Start of Source text

What Is Nisab and Why It Matters

Nisab is the minimum wealth threshold above which Zakat becomes obligatory. If your net zakatable wealth on the anniversary of your lunar year does not reach Nisab, no Zakat is due. There are two Nisab standards — gold (87.48 grams) and silver (612.36 grams) — and scholars differ on which to use. The silver standard has traditionally been used in Bangladesh because it is lower and therefore includes more people within the obligation, which aligns with the spirit of ensuring broader giving.

Approximate Nisab Values — Bangladesh, 2026

StandardWeightApproximate BDT Value
Gold Nisab (87.48g of 24k gold)87.48 gramsCheck current 22k/24k gold price — approximately ৳9–11 lakh at mid-2026 rates
Silver Nisab (612.36g of silver)612.36 gramsApproximately ৳60,000–90,000 at mid-2026 silver prices

Note

Gold and silver prices change daily. Always use the current market price on the day you are calculating your Zakat — not an estimate from a few months ago.

Which Assets Are Zakatable?

Not everything you own is subject to Zakat. The general principle is that Zakat applies to productive or growing wealth that has been held for a full lunar year above Nisab.

  • Cash (BDT or foreign currency held physically or in bank accounts)
  • Gold and silver jewellery (yes, including jewellery worn regularly — this is the mainstream Hanafi position)
  • Business inventory and trade goods (valued at current market price, not cost price)
  • Receivables: money owed to you that you expect to receive
  • Investments: shares, mutual funds, and similar instruments — zakatable on the zakatable portion of the underlying assets
  • National savings certificates and FDR (the principal amount is zakatable if held for a full year)

What Is NOT Zakatable

Several categories of assets are explicitly excluded from Zakat calculation.

  • Your personal home (the house you live in)

End of Source text
Start of Given entries

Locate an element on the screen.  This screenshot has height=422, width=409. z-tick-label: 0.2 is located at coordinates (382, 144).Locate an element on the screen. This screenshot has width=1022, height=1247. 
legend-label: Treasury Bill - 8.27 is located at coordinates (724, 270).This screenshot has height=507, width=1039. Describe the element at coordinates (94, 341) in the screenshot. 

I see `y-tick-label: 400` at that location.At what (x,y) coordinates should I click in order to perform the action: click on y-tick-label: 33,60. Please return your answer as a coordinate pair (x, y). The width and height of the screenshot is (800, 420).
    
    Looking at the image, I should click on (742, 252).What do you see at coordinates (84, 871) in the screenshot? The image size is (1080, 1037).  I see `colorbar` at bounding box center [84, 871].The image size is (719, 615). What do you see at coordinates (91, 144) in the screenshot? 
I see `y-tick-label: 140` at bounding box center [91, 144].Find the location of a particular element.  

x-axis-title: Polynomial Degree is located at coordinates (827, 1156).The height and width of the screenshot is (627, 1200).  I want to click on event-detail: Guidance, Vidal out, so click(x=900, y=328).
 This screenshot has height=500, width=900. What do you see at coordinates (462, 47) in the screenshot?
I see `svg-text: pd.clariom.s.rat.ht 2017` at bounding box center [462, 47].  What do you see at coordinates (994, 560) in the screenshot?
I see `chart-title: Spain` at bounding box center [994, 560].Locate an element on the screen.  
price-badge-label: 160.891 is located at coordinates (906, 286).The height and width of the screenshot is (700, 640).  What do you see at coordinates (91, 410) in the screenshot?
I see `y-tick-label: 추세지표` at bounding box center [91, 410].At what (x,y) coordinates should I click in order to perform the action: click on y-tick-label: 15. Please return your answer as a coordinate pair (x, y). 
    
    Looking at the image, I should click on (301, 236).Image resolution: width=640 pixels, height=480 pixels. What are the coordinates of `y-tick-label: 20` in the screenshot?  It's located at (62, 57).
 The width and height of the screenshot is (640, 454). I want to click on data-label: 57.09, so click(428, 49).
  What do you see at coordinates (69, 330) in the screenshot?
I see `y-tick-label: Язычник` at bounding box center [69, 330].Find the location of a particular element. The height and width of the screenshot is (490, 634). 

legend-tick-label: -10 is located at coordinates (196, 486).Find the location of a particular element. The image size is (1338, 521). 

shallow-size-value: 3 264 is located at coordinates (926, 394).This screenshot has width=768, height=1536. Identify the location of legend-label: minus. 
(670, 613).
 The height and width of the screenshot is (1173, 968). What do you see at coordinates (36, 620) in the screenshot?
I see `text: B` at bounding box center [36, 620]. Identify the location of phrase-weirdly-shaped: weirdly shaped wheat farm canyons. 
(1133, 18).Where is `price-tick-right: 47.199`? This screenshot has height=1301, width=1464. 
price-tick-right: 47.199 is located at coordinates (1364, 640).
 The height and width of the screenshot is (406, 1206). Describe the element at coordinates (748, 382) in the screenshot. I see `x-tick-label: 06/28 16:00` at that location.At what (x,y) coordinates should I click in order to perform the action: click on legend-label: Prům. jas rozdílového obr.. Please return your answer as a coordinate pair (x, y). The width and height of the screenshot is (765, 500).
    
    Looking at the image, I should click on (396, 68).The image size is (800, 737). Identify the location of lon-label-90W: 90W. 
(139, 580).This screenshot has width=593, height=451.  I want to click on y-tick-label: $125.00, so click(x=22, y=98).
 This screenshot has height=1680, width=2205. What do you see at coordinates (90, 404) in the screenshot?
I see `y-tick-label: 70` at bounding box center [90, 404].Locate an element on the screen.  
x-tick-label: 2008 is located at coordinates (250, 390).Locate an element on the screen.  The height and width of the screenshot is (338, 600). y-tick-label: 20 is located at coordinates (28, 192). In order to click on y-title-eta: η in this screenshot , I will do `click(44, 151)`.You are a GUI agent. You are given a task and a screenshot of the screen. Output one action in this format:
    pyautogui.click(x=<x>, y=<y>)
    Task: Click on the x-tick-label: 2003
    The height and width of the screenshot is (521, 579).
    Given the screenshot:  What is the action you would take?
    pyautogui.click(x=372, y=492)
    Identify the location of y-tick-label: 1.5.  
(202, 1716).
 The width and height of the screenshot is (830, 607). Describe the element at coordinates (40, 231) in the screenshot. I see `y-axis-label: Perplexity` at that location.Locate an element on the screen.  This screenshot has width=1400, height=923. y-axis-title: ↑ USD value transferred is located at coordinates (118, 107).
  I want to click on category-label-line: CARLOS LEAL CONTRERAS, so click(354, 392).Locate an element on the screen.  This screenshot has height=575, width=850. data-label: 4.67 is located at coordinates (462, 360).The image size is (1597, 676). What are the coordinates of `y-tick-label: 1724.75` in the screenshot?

End of Given entries

Tasks and exercises |
1. Decide whether each statement agrees with the Zakat text: (a) the silver Nisab standard is 612.36 grams; (b) jewellery worn regularly is left out of Zakat; (c) business inventory is valued at cost price. Give yes or no for each with the deciding words quoted from the text.
2. Reproduce the Zakat text word for word, starting with "Approximate Nisab Values" and going on through "few months ago.".
Use only the Zakat text, not the records, to respond.

Problem solutions |
1.
(a) Yes: "silver (612.36 grams)"
(b) No: "yes, including jewellery worn regularly — this is the mainstream Hanafi position"
(c) No: "valued at current market price, not cost price"

2.
Approximate Nisab Values — Bangladesh, 2026

StandardWeightApproximate BDT Value
Gold Nisab (87.48g of 24k gold)87.48 gramsCheck current 22k/24k gold price — approximately ৳9–11 lakh at mid-2026 rates
Silver Nisab (612.36g of silver)612.36 gramsApproximately ৳60,000–90,000 at mid-2026 silver prices

Note

Gold and silver prices change daily. Always use the current market price on the day you are calculating your Zakat — not an estimate from a few months ago.